As part of his work on ethical and social impacts of new technologies, Danks has provided research opportunities for undergraduate and graduate students to study AI through new courses like “AI, Society and Humanity,” which encourages students to explore AI and automation by integrating a range of disciplinary perspectives, including ethical, psychological, design, economic and technological perspectives.

Danks recently was named co-director of the new Center for Informed Democracy and Social Cybersecurity, which will be funded by a $5 million investment from the John S. and James L. Knight Foundation. He also serves as the chief ethicist of the Block Center for Technology and Society. In 2017, the Carnegie Corporation of New York named Danks an Andrew Carnegie Fellow to explore human trust in the age of autonomous technologies. The $200,000 fellowship is the most generous stipend for humanities and social sciences research available.
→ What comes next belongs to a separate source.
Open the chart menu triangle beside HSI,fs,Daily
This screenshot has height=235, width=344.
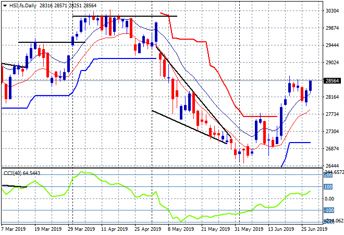pyautogui.click(x=5, y=6)
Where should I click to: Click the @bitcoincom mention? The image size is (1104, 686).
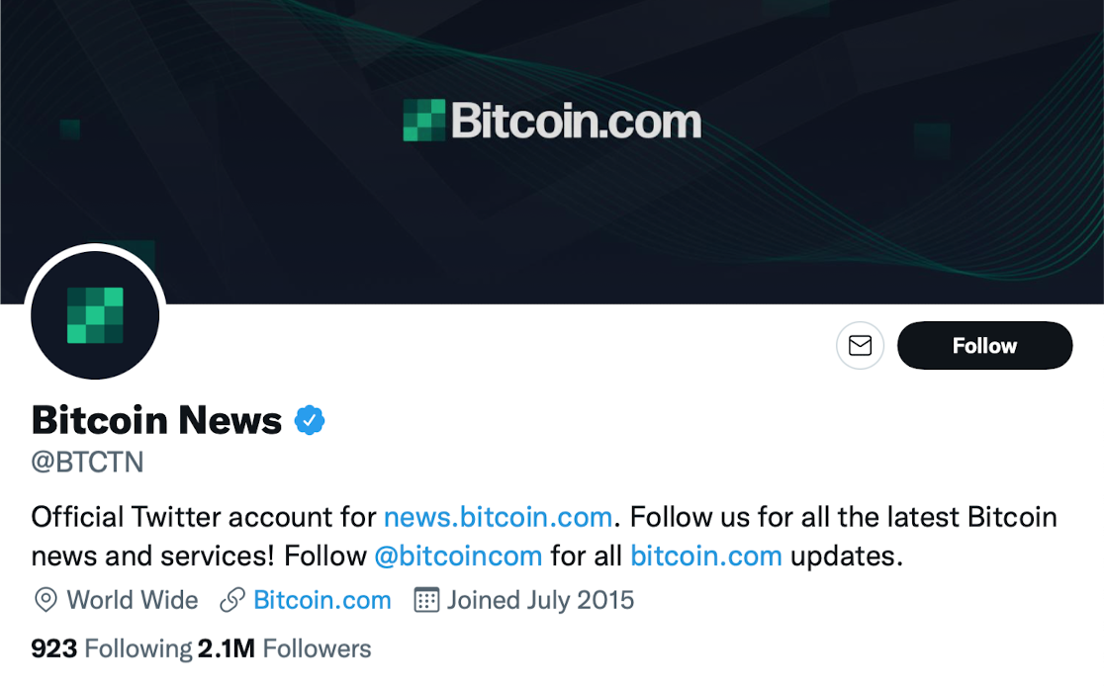460,556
Prior to his first term as department head, Danks received a three-year National Science Foundation (NSF) grant to expand a study on learning causal structure from time series data, such as the data gathered in neuroimaging research. In 2008, he received a prestigious James S. McDonnell Foundation Scholar Award and became the first to outline a new cognitive architecture based on graphical models that aims to explain how different types of thinking are done by a single mind. The findings were published in the book, “Unifying the Mind: Cognitive Representations as Graphical Models.”

Danks joined the department in 2003. He also holds appointments in CMU’s Department of Psychology, the Center for Causal Discovery, the Center for Neural Basis of Cognition (CNBC), the Heinz College of Information Systems and Public Policy, and the Carnegie Mellon Neuroscience Institute.

Pictured above: David Danks teaches his course “AI, Society and Humanity.”